── Brano da leggere

Ma l’export non è la sola voce a preoccupare l’industria all’ombra delle Prealpi, come è emerso durante l’ultima riunione del Consiglio generale dell’Unione degli Industriali della Provincia di Varese che sul tavolo di una videoconferenza convocata per fare il punto della situazione attraverso delle infografiche interattive preparate dall’Ufficio Studi Univa ha messo anche l’andamento del ricorso delle imprese agli ammortizzatori. Risultato: «Uno scenario impietoso che indica bene quale sia la vera emergenza, ossia il lavoro», ha commentato il presidente Roberto Grassi.

Nei primi 5 mesi del 2020 le ore autorizzate di cassa integrazione ordinaria, straordinaria e in deroga sono state pari a 10 volte quelle dello stesso periodo del 2019. Un aumento di oltre l’800% che è più o meno lo stesso livello di incremento che si registra a livello nazionale.

Per quanto riguarda lo spaccato per settori, il ricorso ricalca il peso dei singoli comparti nell’economia locale, con la maggior concentrazione delle ore in quelli più rappresentativi come il metalmeccanico (che si ritaglia una quota del 46% delle ore totali autorizzate), servizi di trasporto e comunicazioni che comprende anche le attività aeroportuali di Malpensa (19%), il tessile e abbigliamento (13%), il chimico-farmaceutico, gomma e materie plastiche (12%). Da notare l’avvio di procedure di cassa anche nel settore alimentari e bevande (2% sul totale) che nello stesso periodo di gennaio-maggio di un anno fa non aveva fatto nemmeno un minuto di riduzione d’orario di lavoro.

────

- [Consegne]:
**A)** Indica se ciascuna delle affermazioni seguenti concorda con il brano sulla cassa integrazione nell'industria varesina, rispondendo sì o no e citando le parole del brano che lo stabiliscono. (i) Nei primi cinque mesi del 2020 le ore autorizzate di cassa integrazione sono state dieci volte quelle dello stesso periodo del 2019. (ii) Il tessile e abbigliamento è il settore con la quota più alta di ore autorizzate. (iii) Il settore alimentari e bevande aveva già usato la cassa integrazione nel gennaio-maggio dell'anno precedente.
**B)** Prosegui il brano sulla cassa integrazione nell'industria varesina, ripartendo dopo la sua ultima frase.

── Materiale fornito

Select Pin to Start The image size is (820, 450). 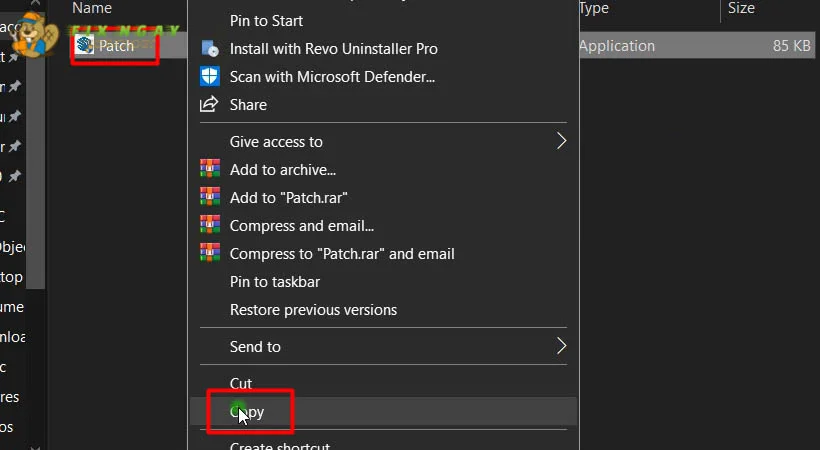(x=266, y=20)
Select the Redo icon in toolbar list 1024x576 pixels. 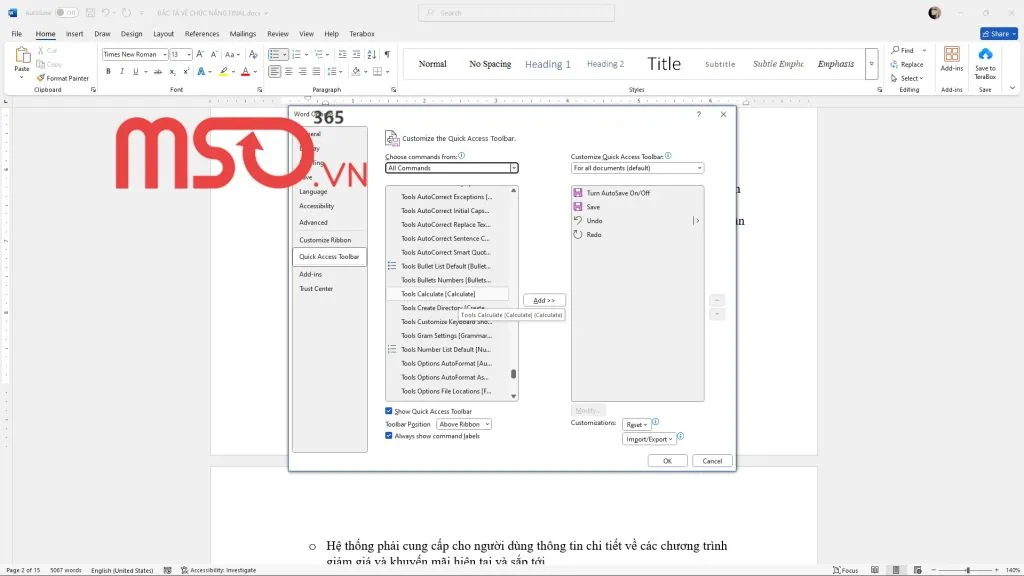point(578,234)
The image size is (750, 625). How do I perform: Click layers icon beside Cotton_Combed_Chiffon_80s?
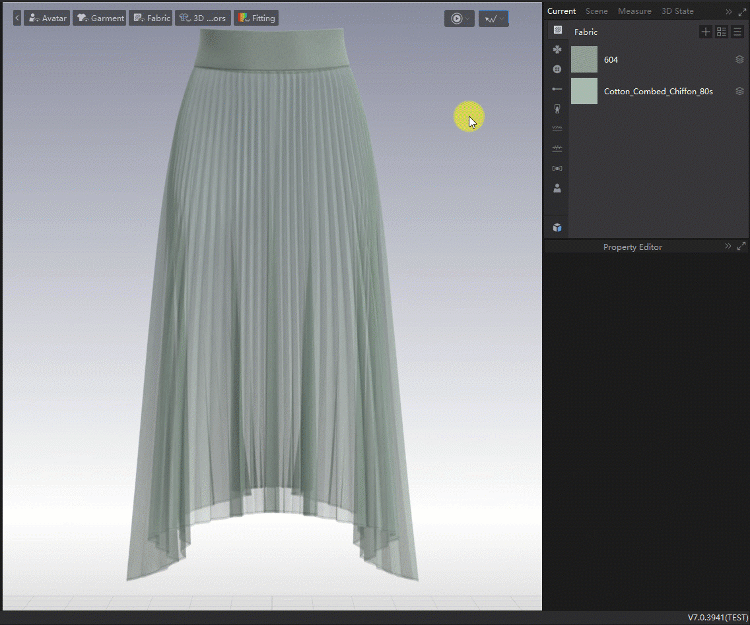pyautogui.click(x=739, y=91)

────

- [Risposte alle consegne]:
**A)**
(i) Sì: «le ore autorizzate di cassa integrazione ordinaria, straordinaria e in deroga sono state pari a 10 volte quelle dello stesso periodo del 2019».
(ii) No: «il metalmeccanico (che si ritaglia una quota del 46% delle ore totali autorizzate)».
(iii) No: «che nello stesso periodo di gennaio-maggio di un anno fa non aveva fatto nemmeno un minuto di riduzione d’orario di lavoro».

**B)**
A fare da cartina di tornasole di questo quadro è il consumo energetico delle imprese che, secondo i dati del Consorzio dell’Unione Industriali, Energi.Va, è calato, rispetto agli stessi mesi di un anno fa, del -17,9% a marzo, del -34% ad aprile, del -19,8% a maggio. E poi la priorità delle priorità: la liquidità. L’Ufficio Studi di Univa ha elaborato i dati varesini di una survey nazionale lanciata da Confindustria a inizio maggio. Il campione locale d’imprese ha evidenziato in 2 casi su 3 problemi nella gestione delle attività aziendali. Tra queste imprese il 66% ha dichiarato una mancanza di liquidità medio/alta, ponendo questa come la vera priorità. Ciò che manca nel motore dell’economia varesina è la benzina della domanda. Come dimostrano altri dati che emergono da una survey svolta sempre dall’Ufficio Studi di Univa tra l’industria locale sul trend degli ordinativi che risultano: fortemente in ribasso (oltre -30%) nel 36,6% dei casi; mediamente in ribasso (tra -10% e -30%) nel 34,9%; leggermente in ribasso (tra -10% e invariati) nel 9,9%; invariati nel 6%; leggermente in rialzo (tra +5% e +10%) nel 4,3%. in rialzo oltre il 10% nel 5,6%.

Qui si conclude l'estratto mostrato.